* **Dataset content**
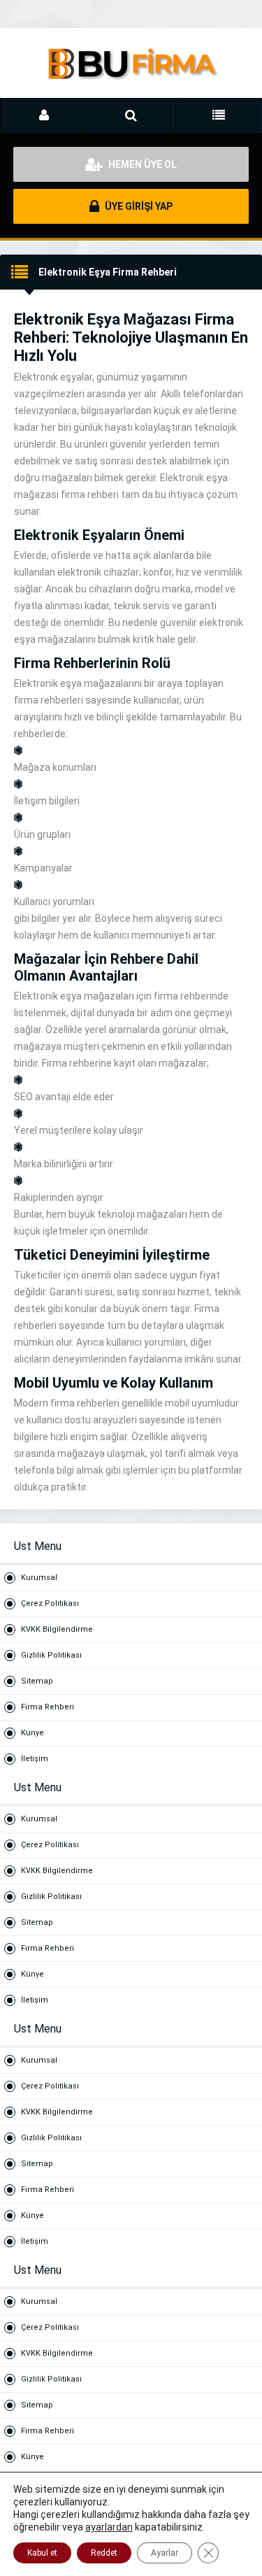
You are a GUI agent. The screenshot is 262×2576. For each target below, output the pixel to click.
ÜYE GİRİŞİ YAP (138, 206)
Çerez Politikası (50, 1603)
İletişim (34, 1758)
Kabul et (42, 2553)
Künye (32, 1732)
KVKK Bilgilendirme (57, 1629)
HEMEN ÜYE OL (141, 164)
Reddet (104, 2553)
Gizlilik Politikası (51, 1655)
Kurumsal (39, 1577)
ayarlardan (109, 2527)
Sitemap (37, 1681)
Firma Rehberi (47, 1707)
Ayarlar (164, 2553)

* **Instructions to follow**
Repeat every entry above word for word, and include no pictures.

* **Task answer**
You are a GUI agent. The screenshot is 262×2576. For each target below, output the pixel to click.
ÜYE GİRİŞİ YAP (138, 206)
Çerez Politikası (50, 1603)
İletişim (34, 1758)
Kabul et (42, 2553)
Künye (32, 1732)
KVKK Bilgilendirme (57, 1629)
HEMEN ÜYE OL (141, 164)
Reddet (104, 2553)
Gizlilik Politikası (51, 1655)
Kurumsal (39, 1577)
ayarlardan (109, 2527)
Sitemap (37, 1681)
Firma Rehberi (47, 1707)
Ayarlar (164, 2553)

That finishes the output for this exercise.